Reality TV shows have been good and bad for real estate. On one hand, it has raised the visibility of investing and has inspired many to get involved and enjoy the rewards. Still, while shows like those on HGTV display some of what goes on behind the scenes, they don’t show everything. They do not show you how to set up LLCs, find contractors, etc. They often make it seem too easy. There are important steps in the setup, and there is often more to the net numbers. These things are vital for investors to be aware of.
Myth #2: You have to fix toilets.
One of the biggest turn-offs to investing to some is manual labor like having to fix toilets. While this may be the case for some landlords, it doesn’t apply to everyone. There are options for investing passively and in a hands-free way. Some find hands-on rehabbing and maintenance highly rewarding and love it. Or you can have other people take care of maintenance and simply collect the rents. You really no longer have to do anything you don’t want to.
Myth #3: It’s quick and easy.
One of the biggest attractions to real estate—and one of the biggest myths—is the lure of making fast and easy money. It is true that real estate investing can generate more money faster than just about anything else. Some jump in and see great success quickly. Not all sustain that, unless they have a smart business model. For others, it is a slower road. There is nothing wrong with that. What is important is having realistic expectations and building in sustainability, so that you keep what you make.
Myth #4: You need a lot of money to get started.
Some real estate investment strategies and opportunities do require a lot of money to get into. Some promote “no money down” tactics, which can often be tougher than they’re made out to be. However, there are viable opportunities that require a little money and that can be accessible to just about anyone. Don’t let assumptions that you need a lot of money prevent you from getting started. Research your options.
Myth #5: You have to be old enough.
I still hear this from time to time: “How old are you again?” You don’t have to be a certain age to get into real estate. You can start at any age—and the earlier the better, in my opinion. No matter how old you are, there is a way you can get involved. Why go through years of working in the rat race when you can just jump to owning your own business and having investments pay for your lifestyle? At the same time, you are never too old either. Don’t let that be an excuse to keep you out of the market.

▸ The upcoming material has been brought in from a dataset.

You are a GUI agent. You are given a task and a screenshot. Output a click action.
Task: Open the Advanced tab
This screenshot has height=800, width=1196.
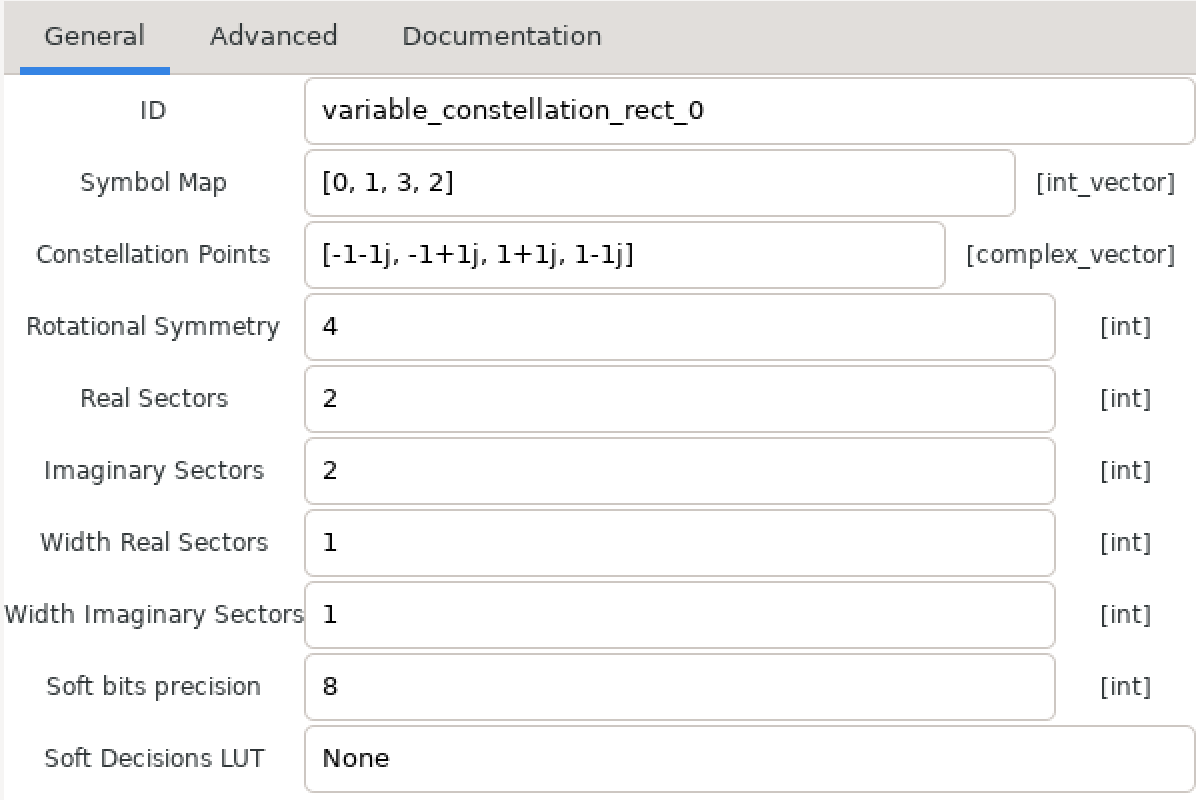[x=274, y=37]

Myth #6: Raising rents will force tenants out.
One of the financially crippling myths is “if I raise my rents, my tenants will leave.” This is not the case. This is a scared investor talking. I once purchased a house with an inherited tenant who had been paying $295 a month for 20+ years. The fair market rent was $700 per month. Talk about a scared landlord! If you properly train your tenants and increase in increments every year instead of making huge jumps, then it should not be an issue. Know your local landlord-tenant laws and how much you are able to raise the rent each year. Then plan on consistently lifting those rents to maintain your profit margin as inflation increases your expenses.
Myth #7: It will be passive.
How passive real estate is for you really depends on the strategy you take. Often people believe you acquire a property and the checks just come rolling in. This is not the case. You have to treat it like a business, and that will take some work on your end. Most of the landlords that my partner and I purchase properties from have found this out the hard way.
Myth #8: The market will always go up.
Over time and in the long run, real estate generally does increase in value. It is also cyclical and can be a rollercoaster ride at times. In the run up to the crash, most people bought properties because they just assumed it was a sure bet that they were always going to go up. Unfortunately, that did not turn out so well for most people. There are always smart opportunities to invest, but choose wisely.
There are many myths and misconceptions about investing in real estate. This can be really harmful for those who aren’t alert to the above points. Real estate is one of the best—if not the best—way for many to get and stay ahead financially. Profitability will rely on you busting through these myths and taking smart actions.
Investors: Which of these have you encountered? What would you add to this list?